The leadership of contemporary business organisations must have insights into how technology enhances corporate value and supports customer satisfaction. The opportunities include:
In taking new paths to corporate sustainability companies will need to break eggshells.
Breaking the AI/ML Eggshells
How do you make omelletes? Clearly by breaking eggs. At the corporate level this has meant being ready to disrupt existing ways of doing things to keep the company fresh and dynamic. The problem with this, however, is that companies that have become successful at the game of being innovative and disruptive soon lose steam as their achievements become an enemy to their aspirations, and so the critical question is how do such companies sustain their spark?
"The issue is leadership" says Dr. Ayotunde Coker of the Stack Centre. "leadership must continually upscale itself and rethink the corporate purpose against shifting realities. Leadership is knowing when to reinvent yourself. Leadership must open its mind up to the possibilities of technology". According to the chief executive of officer of the Stack Centre, "It is important to understand the context in which you are operating in, you either shape the context or walk into the context because if you do not do either, you die as a CEO or get replaced or go down taking your company with you".

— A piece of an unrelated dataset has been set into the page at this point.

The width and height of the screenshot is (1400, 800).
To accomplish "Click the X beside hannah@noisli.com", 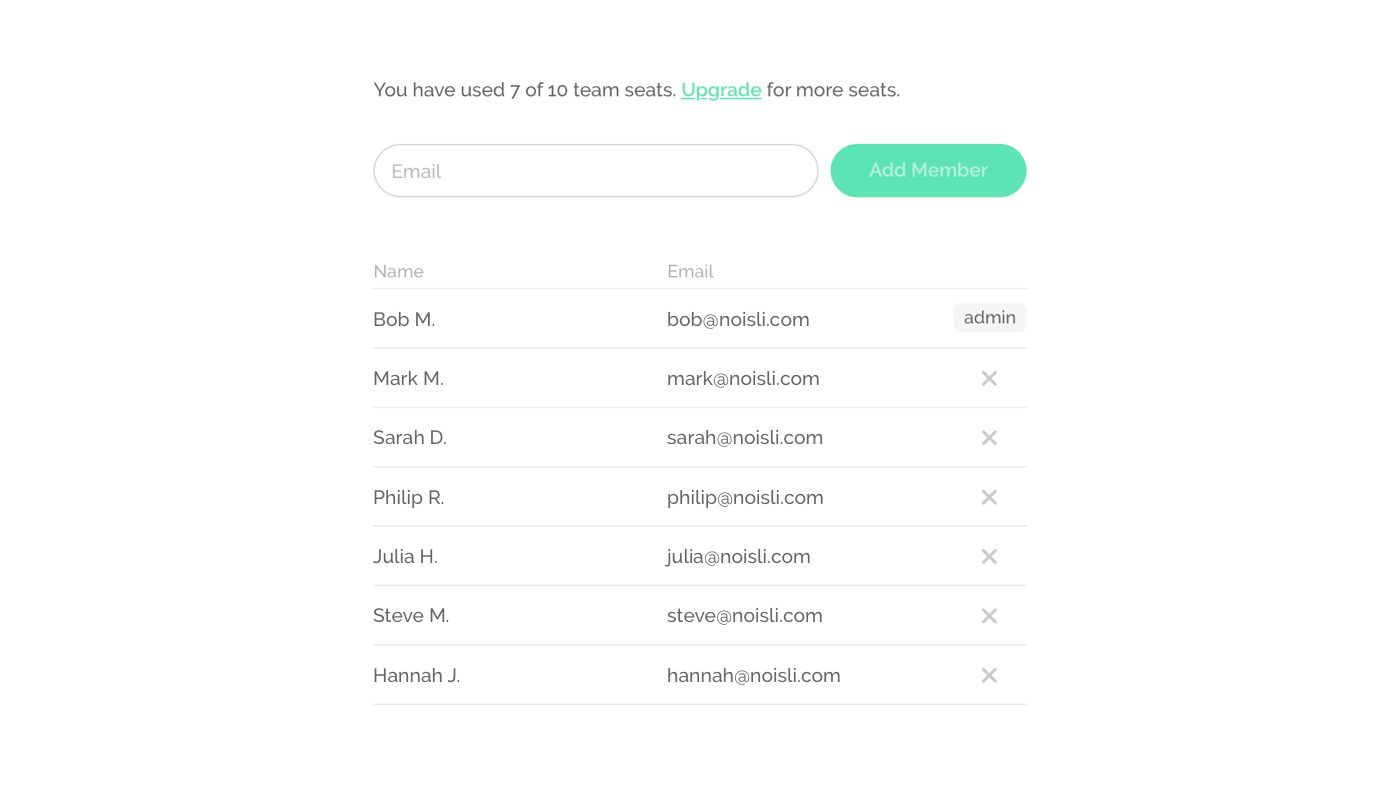I will click(989, 675).
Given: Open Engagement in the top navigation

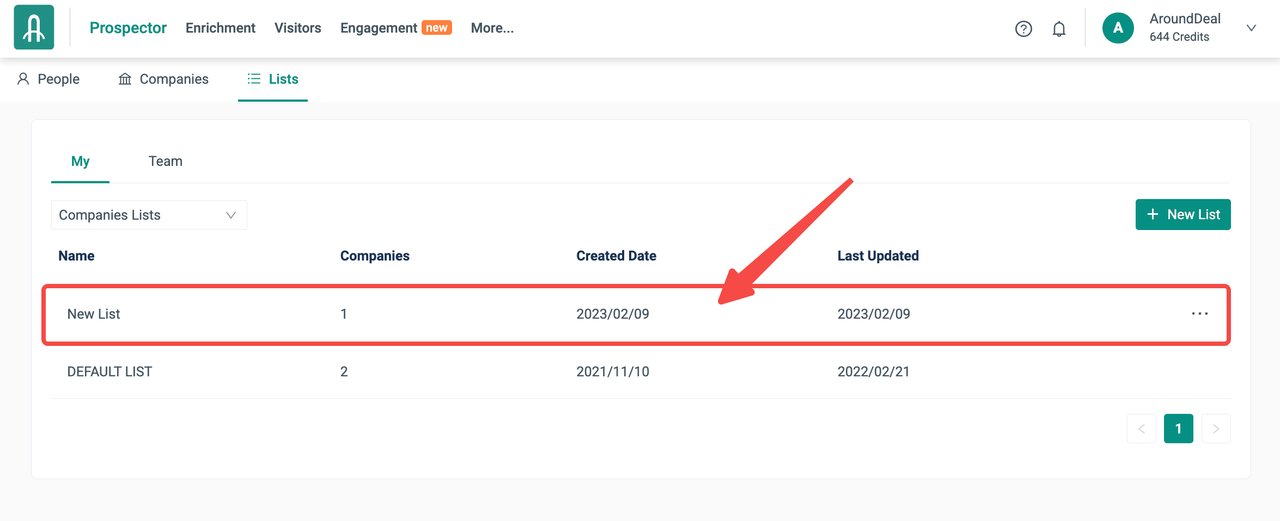Looking at the screenshot, I should click(x=378, y=28).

The corporate imperative is not only to stay up but also to grow up. Therefore, companies that are concerned about sustainability must be prepared to get a grip of the consumer context of the present and future by using predictive analytics to understand consumer or customer behaviour and the inevitable consumer mood swings hidden within AI/ML algorithms.
To face the challenges of today and to take advantage of the opportunities of tomorrow corporate boards must wake up to smell the coffee of disruptive and predictive technology. The future is not coming, it is here.